Mia Schem had been held hostage in Gaza for three days when, she said, she underwent surgery for a gunshot wound she sustained in Hamas’s attack on Israel. For days afterward — forced to share a room with her captor — she received no painkillers and had to replace her own bandages.
The account by Ms. Schem, who has talked about her 55 days in captivity with two television stations and in a photo essay published in the newspaper Yediot Ahronot, has touched a particular nerve in Israel.
It echoes those of other hostages: a lack of food and water and minimal access to medical care. But her interviews and written account, which could not be independently confirmed, have offered the most detailed look at what life was like in captivity. Her family did not agree to an interview with The New York Times.
Ms. Schem, a 21-year-old Israeli French citizen from Shoham, Israel, was kidnapped by Hamas after fleeing the Nova music festival during the Oct. 7 terrorist attack that killed about 1,200 people in southern Israel. Early in the war, the group released a video of her in captivity, the first on any of the more than 230 hostages.
In her recollections since her release, Ms. Schem has described being held in a family’s home in Gaza in a room with her captor, and with his wife and children in the adjacent room. Her only time alone was in the bathroom, where she would occasionally stick her tattooed fingers out of the window in the hopes of being recognized, she wrote in Yediot Ahronot.
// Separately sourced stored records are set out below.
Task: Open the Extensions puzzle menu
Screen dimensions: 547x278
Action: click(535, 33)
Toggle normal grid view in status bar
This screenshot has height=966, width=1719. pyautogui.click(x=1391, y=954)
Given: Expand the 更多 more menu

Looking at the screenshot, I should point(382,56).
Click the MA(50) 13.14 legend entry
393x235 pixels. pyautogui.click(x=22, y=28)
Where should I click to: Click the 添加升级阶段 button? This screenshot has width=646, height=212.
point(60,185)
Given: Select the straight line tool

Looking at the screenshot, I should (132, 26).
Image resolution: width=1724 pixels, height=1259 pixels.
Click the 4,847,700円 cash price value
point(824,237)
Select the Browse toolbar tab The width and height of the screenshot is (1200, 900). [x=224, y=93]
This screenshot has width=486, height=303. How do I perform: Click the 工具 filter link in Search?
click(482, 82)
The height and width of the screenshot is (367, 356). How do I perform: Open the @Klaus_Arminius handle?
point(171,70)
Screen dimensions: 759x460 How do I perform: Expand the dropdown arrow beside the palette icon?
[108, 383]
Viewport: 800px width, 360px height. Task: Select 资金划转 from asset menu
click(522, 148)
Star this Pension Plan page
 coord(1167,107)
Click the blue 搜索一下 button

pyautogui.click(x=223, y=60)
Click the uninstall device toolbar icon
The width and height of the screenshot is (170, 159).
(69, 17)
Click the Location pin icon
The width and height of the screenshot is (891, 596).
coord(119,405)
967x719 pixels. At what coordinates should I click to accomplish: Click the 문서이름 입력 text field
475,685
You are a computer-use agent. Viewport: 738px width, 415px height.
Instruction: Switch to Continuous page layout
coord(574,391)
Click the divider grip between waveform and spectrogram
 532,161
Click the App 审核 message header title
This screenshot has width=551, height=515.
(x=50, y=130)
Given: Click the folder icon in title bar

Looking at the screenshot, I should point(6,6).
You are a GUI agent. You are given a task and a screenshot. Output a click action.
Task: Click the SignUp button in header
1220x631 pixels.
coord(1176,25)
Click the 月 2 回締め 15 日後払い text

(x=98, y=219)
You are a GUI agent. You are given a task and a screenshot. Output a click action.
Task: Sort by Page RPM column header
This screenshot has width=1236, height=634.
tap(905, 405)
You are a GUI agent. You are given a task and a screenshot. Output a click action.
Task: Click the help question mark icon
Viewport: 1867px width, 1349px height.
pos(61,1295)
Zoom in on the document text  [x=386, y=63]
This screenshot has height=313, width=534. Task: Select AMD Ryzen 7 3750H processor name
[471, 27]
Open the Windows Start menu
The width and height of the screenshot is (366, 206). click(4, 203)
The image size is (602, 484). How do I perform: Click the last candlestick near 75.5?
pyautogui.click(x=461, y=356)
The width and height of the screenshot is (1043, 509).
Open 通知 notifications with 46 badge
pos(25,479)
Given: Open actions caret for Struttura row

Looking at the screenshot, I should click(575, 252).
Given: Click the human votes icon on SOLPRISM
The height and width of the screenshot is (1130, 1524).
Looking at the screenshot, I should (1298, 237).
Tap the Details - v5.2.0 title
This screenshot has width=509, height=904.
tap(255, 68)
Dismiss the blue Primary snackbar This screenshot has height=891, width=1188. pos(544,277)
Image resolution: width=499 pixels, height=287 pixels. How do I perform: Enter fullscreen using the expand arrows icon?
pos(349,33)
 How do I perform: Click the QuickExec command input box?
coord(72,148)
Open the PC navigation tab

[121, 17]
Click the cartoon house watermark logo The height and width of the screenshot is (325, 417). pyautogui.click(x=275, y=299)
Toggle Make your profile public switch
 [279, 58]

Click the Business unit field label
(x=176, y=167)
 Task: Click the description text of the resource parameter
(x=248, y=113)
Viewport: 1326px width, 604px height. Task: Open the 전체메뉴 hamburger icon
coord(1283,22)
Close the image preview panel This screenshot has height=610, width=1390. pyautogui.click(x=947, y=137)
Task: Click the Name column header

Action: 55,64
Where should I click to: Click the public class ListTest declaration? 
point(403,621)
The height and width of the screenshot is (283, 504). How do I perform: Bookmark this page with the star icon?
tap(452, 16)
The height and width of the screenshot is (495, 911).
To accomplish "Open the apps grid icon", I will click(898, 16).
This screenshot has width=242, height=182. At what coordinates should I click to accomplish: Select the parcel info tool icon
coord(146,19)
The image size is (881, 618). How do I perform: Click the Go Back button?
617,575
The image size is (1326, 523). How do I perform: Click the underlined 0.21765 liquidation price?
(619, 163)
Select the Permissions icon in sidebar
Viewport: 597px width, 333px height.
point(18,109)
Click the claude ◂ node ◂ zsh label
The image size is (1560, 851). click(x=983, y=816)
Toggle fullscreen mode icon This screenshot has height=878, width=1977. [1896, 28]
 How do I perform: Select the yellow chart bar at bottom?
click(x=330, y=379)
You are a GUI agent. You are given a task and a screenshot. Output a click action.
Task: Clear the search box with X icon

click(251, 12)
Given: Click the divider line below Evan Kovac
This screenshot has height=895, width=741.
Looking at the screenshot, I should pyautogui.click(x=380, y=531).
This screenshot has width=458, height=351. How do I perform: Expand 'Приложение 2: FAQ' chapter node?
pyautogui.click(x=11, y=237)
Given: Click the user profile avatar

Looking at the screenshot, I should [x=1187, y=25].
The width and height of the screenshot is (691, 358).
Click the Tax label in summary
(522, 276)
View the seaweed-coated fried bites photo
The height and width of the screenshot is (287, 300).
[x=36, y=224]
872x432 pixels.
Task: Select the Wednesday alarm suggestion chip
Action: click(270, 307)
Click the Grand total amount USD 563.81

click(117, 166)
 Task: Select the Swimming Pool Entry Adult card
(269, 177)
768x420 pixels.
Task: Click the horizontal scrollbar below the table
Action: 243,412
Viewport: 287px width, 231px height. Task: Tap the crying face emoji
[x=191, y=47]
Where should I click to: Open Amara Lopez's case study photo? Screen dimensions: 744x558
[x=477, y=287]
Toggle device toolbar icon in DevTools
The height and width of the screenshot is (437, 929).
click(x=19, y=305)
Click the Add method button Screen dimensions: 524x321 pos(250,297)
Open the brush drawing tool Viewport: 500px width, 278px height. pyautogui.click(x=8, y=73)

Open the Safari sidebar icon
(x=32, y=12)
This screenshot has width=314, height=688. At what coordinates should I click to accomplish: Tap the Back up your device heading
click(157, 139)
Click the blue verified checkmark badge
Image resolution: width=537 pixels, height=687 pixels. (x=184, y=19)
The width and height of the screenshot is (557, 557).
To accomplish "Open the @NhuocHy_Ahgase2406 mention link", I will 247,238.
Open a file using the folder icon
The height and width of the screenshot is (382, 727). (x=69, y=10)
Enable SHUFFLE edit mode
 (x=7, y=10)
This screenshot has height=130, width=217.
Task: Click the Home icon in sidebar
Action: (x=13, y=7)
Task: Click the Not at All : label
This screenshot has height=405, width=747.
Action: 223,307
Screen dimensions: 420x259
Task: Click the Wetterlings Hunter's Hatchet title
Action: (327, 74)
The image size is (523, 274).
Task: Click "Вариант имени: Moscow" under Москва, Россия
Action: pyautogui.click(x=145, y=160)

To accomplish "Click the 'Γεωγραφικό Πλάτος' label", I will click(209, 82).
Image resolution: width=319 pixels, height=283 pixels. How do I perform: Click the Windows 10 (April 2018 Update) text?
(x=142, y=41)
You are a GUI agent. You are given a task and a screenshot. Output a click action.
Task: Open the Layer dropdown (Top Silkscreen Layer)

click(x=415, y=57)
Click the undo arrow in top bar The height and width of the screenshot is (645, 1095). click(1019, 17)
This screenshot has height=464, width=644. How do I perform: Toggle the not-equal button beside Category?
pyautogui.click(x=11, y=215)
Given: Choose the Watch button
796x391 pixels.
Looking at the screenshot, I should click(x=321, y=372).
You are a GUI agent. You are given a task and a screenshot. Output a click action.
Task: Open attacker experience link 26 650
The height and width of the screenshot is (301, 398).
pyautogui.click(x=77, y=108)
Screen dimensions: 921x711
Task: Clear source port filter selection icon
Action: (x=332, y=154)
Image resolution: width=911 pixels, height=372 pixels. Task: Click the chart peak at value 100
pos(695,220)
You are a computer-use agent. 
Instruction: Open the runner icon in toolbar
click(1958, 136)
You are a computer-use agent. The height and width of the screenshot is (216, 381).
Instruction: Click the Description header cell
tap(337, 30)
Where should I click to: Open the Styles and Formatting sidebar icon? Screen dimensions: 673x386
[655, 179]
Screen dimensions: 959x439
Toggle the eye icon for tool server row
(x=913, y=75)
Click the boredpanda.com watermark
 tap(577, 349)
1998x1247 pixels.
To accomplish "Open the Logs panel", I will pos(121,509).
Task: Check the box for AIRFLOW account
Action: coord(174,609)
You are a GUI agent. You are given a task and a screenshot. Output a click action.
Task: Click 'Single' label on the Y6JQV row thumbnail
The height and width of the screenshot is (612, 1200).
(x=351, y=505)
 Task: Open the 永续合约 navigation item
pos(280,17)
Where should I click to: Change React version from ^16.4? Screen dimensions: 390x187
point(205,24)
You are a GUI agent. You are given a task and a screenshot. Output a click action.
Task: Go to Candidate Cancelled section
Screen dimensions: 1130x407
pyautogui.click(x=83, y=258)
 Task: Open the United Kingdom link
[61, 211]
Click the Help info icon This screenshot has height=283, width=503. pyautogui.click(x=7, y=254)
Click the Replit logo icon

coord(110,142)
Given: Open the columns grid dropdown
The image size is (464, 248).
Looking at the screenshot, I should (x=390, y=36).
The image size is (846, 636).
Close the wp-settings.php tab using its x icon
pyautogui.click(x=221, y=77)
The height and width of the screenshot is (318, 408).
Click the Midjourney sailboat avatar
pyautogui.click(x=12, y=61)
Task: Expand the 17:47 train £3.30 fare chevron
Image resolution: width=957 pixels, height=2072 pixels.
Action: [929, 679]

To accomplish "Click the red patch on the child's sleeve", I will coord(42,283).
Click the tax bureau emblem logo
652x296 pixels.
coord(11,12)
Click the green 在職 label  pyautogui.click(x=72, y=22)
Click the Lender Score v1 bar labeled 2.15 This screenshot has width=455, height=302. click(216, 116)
One day, as Ms. Schem struggled with a knot in her hair, her captor approached with scissors, she wrote. She screamed at him, telling him she would sort it out herself, which ended up taking her almost two weeks because of her injured arm, she said.
Ms. Schem told Israeli television that some days, her captor’s wife “would bring him food,” without bringing any for Ms. Schem.
“There were days when she wouldn’t let me eat,” Ms. Schem said.
She told Israeli television that at one point her captor called her over to watch footage on television of her mother speaking at a news conference, saying he did so “to hurt me,” but that she nevertheless drew strength from seeing her mother.
Another day, her captor was upset after his friends were killed in an Israeli bombing, she said, adding that she consoled him only in order “to play the game.” Other times, the bombing was close by.
“The windows broke in the home I was in,” she said.
In the last few days before her release, Ms. Schem said, she was taken to tunnels nearly 200 feet below the ground where it was hard to breathe.
In her hostage video released by Hamas, Ms. Schem pleaded to go home and described undergoing surgery. She told Israeli television that she had been instructed to say that she was being cared for.
“You do what you’re told,” she said in describing the video. “You’re afraid to die.”
Ms. Schem was ultimately released in late November during a brief truce between Israel and Hamas. Since then, she said, she has undergone more surgeries because her bone had been heavily damaged when she was shot.
Now at home, she has struggled to cope with her experience in Gaza and with leaving other hostages behind.
“I can’t get it out of my head,” she told Israeli television.